# Problem 1
Print the part of the flame retardant article starting at "In many mammals, the" and ending at "years of life.".
# Problem 2
Answer these questions using the flame retardant article:
(a) What abbreviation does the article give for polybromide diphenylethers?
(b) How long does the rapid brain development phase last in mice and rats?
(c) In humans, when does this phase start?

# Document section
* * * * *

Flame retardants cause brain damage in young mice
Reduced adaptability, hyperactivity, and disturbances in memory and learning functions. These are deficiencies mice and rats evince when exposed to bromide flame retardants, such as those found in computers, textiles, and other materials in our surroundings, during the period when the brain develops most rapidly.
Our environment contains a multitude of pollutants, including bromide flame retardants (polybromide diphenylethers, PBDEs) used in plastics, electronic circuit boards, computers, construction materials, and synthetic textiles. Both in Sweden and around the globe PBDEs are wide-spread, and ever greater concentrations have been found in the environment, as well as in human breast milk, over the last few decades. An individual can be exposed to PBDEs throughout his/her lifetime, including the breast-feeding period, when substances are transmitted to the infant via breast milk.
In many mammals, the so-called neo-natal period is characterized by rapid development and growth of the undeveloped brain. It has previously been shown that various toxic substances can induce permanent injuries to the brain function in mice exposed during this period of development. In mice and rats this phase lasts through the first 3-4 weeks after birth. In humans, on the other hand, it starts during the third trimester of pregnancy and continues throughout the first two years of life.

* * * * *

# Provided records
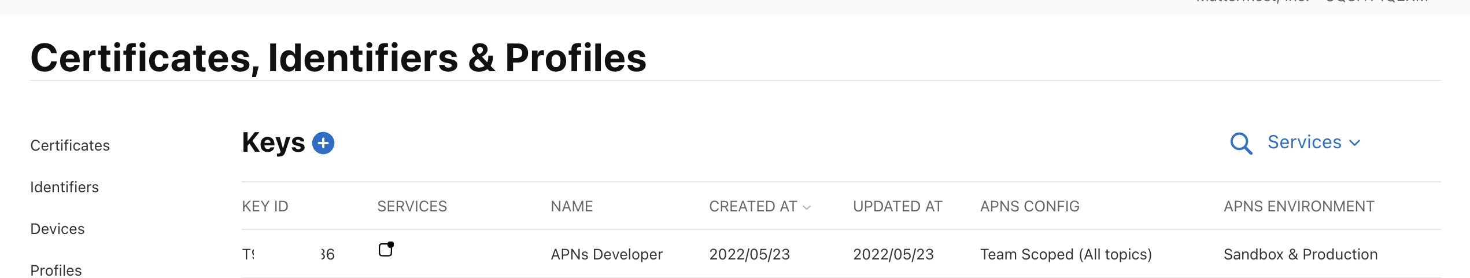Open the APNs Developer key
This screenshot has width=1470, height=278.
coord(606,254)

* * * * *

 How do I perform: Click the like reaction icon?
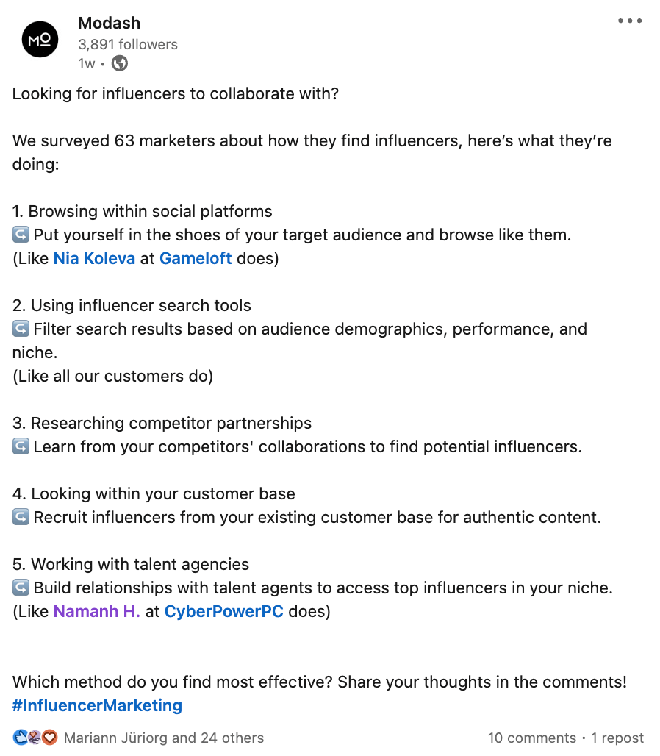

* * * * *

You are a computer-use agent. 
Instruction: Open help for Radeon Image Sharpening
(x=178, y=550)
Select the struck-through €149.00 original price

* * * * *

# Your solution 1
In many mammals, the so-called neo-natal period is characterized by rapid development and growth of the undeveloped brain. It has previously been shown that various toxic substances can induce permanent injuries to the brain function in mice exposed during this period of development. In mice and rats this phase lasts through the first 3-4 weeks after birth. In humans, on the other hand, it starts during the third trimester of pregnancy and continues throughout the first two years of life.

# Your solution 2
(a) PBDEs
(b) Through the first 3-4 weeks after birth
(c) During the third trimester of pregnancy